- Occupation: Actress
- Years active: 1969–present
- Awards: Drama Desk Award for Outstanding Actress in a Play (1992); Obie Award for Distinguished Performance by an Actress (1992);

= Laura Esterman =

American actress

Laura Esterman is an American actress, known for portraying Ruby the Galactic Gumshoe in contemporary radio dramas, and for her Drama Desk Award and Obie Award winning performance in the 1992 original stage production of Scott McPherson's Marvin's Room.

==Early life==
Esterman is the daughter of Dr. Benjamin Esterman and Sophie Milgram Esterman. Esterman studied acting at HB Studio.

== Career ==
Esterman made her Broadway debut in the 1969 revival of The Time of Your Life. Her other Broadway credits include The Waltz of the Toreadors, God's Favorite, Teibele and Her Demon, The Suicide, Metamorphosis and The Show-Off.

In 1972, Esterman played the Madonna Vampyra in the ZBS Foundation radio play The Fourth Tower of Inverness, the first in the long-running Jack Flanders series. Esterman returned to ZBS in 1982 to star as the title character in the first Ruby the Galactic Gumshoe serial, and has reprised the role many times in the decades to come, most recently Ruby 15: Creatures of the Light in 2025. Many of her Ruby appearances are credited to a stage name, "Blanche Blackwell". Esterman also returned as the Madonna Vampyra in the 2000 sequel, Return to Inverness.

Esterman has also worked in television and film. Her television credits include Remington Steele, St. Elsewhere, The Facts of Life, L.A. Law, Family Ties, Law & Order, Third Watch and Law & Order: Special Victims Unit among others. Her movie credits include Alone in the Dark, Ironweed, Awakenings, The Doors, Addams Family Values, The Confession and Arranged among others.

Objective.
Reproduce verbatim the passage of the Laura Esterman biography between "Esterman has also" and "Arranged among others.", inclusive.

Provided records.

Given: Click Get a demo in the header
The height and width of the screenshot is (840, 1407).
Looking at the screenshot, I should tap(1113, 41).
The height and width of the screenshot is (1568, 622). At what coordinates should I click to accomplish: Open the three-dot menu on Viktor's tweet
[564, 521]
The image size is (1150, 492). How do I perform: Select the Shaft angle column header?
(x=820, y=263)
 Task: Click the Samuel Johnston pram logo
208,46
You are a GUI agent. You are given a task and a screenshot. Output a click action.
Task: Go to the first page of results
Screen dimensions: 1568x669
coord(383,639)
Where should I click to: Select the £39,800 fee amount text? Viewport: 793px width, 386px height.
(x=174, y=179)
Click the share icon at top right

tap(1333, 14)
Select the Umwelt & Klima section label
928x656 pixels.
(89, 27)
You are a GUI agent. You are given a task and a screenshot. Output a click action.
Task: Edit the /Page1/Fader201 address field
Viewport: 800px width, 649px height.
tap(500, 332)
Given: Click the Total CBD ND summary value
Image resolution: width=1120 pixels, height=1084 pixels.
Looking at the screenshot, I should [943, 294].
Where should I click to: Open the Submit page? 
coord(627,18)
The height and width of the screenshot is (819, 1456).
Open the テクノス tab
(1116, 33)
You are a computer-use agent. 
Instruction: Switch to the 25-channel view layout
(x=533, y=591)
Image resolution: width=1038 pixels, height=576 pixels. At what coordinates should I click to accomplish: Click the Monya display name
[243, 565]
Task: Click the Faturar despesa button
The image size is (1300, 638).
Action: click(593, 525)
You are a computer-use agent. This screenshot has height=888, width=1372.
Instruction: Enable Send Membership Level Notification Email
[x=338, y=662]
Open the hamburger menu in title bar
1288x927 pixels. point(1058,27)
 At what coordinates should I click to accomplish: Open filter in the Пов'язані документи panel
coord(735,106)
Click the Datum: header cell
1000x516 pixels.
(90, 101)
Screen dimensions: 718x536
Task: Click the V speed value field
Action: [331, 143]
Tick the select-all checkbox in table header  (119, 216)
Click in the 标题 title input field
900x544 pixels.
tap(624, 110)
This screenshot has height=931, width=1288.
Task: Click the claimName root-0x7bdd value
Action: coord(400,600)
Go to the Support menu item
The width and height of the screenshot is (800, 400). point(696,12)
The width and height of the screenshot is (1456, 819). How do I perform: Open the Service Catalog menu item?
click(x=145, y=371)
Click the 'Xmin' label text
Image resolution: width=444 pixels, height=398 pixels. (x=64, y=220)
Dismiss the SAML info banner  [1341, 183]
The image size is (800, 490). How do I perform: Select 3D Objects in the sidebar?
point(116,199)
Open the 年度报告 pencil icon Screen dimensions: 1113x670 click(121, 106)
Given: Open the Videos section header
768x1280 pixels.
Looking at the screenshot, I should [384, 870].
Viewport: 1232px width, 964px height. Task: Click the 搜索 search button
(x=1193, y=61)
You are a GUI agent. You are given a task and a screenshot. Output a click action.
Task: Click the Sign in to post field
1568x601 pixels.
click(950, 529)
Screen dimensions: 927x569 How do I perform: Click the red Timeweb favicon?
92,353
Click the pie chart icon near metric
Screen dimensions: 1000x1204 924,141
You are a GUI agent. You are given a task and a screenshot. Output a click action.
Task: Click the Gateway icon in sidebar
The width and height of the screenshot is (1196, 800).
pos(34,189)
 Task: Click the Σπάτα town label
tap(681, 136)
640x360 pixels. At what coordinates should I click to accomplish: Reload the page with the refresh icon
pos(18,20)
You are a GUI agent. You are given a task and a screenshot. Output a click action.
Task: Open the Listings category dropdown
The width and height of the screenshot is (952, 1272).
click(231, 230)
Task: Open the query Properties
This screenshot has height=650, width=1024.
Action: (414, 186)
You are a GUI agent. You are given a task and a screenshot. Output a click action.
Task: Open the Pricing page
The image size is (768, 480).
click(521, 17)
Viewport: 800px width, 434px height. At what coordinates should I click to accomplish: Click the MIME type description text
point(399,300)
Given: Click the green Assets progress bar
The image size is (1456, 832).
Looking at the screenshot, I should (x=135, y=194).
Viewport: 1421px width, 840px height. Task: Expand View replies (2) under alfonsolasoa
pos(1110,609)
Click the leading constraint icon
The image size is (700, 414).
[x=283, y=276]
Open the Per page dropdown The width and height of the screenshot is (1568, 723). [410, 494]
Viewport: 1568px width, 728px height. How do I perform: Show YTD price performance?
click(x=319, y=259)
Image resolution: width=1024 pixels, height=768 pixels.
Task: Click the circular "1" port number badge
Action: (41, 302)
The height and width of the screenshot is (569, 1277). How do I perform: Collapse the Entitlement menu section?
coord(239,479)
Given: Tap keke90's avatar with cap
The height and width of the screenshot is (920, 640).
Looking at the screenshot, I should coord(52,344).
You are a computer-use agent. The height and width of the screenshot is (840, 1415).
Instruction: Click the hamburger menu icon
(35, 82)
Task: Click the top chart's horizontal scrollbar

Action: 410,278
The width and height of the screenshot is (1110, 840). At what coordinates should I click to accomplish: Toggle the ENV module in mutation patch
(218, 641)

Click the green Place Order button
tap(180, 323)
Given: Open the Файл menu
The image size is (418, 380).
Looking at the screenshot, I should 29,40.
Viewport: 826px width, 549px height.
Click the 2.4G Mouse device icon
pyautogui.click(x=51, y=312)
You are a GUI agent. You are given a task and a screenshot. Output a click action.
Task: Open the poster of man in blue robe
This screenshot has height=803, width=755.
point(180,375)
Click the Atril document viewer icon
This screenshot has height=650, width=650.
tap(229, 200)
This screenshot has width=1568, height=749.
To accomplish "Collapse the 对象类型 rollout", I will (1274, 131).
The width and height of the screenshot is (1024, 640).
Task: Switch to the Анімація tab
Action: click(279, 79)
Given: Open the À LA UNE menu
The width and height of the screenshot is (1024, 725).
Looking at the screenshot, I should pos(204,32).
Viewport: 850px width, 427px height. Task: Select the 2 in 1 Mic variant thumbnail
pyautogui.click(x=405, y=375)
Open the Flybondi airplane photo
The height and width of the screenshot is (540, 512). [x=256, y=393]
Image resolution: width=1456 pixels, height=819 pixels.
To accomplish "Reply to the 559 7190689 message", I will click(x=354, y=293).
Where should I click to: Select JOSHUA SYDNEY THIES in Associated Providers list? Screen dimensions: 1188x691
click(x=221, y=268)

Full solution.
Esterman has also worked in television and film. Her television credits include Remington Steele, St. Elsewhere, The Facts of Life, L.A. Law, Family Ties, Law & Order, Third Watch and Law & Order: Special Victims Unit among others. Her movie credits include Alone in the Dark, Ironweed, Awakenings, The Doors, Addams Family Values, The Confession and Arranged among others.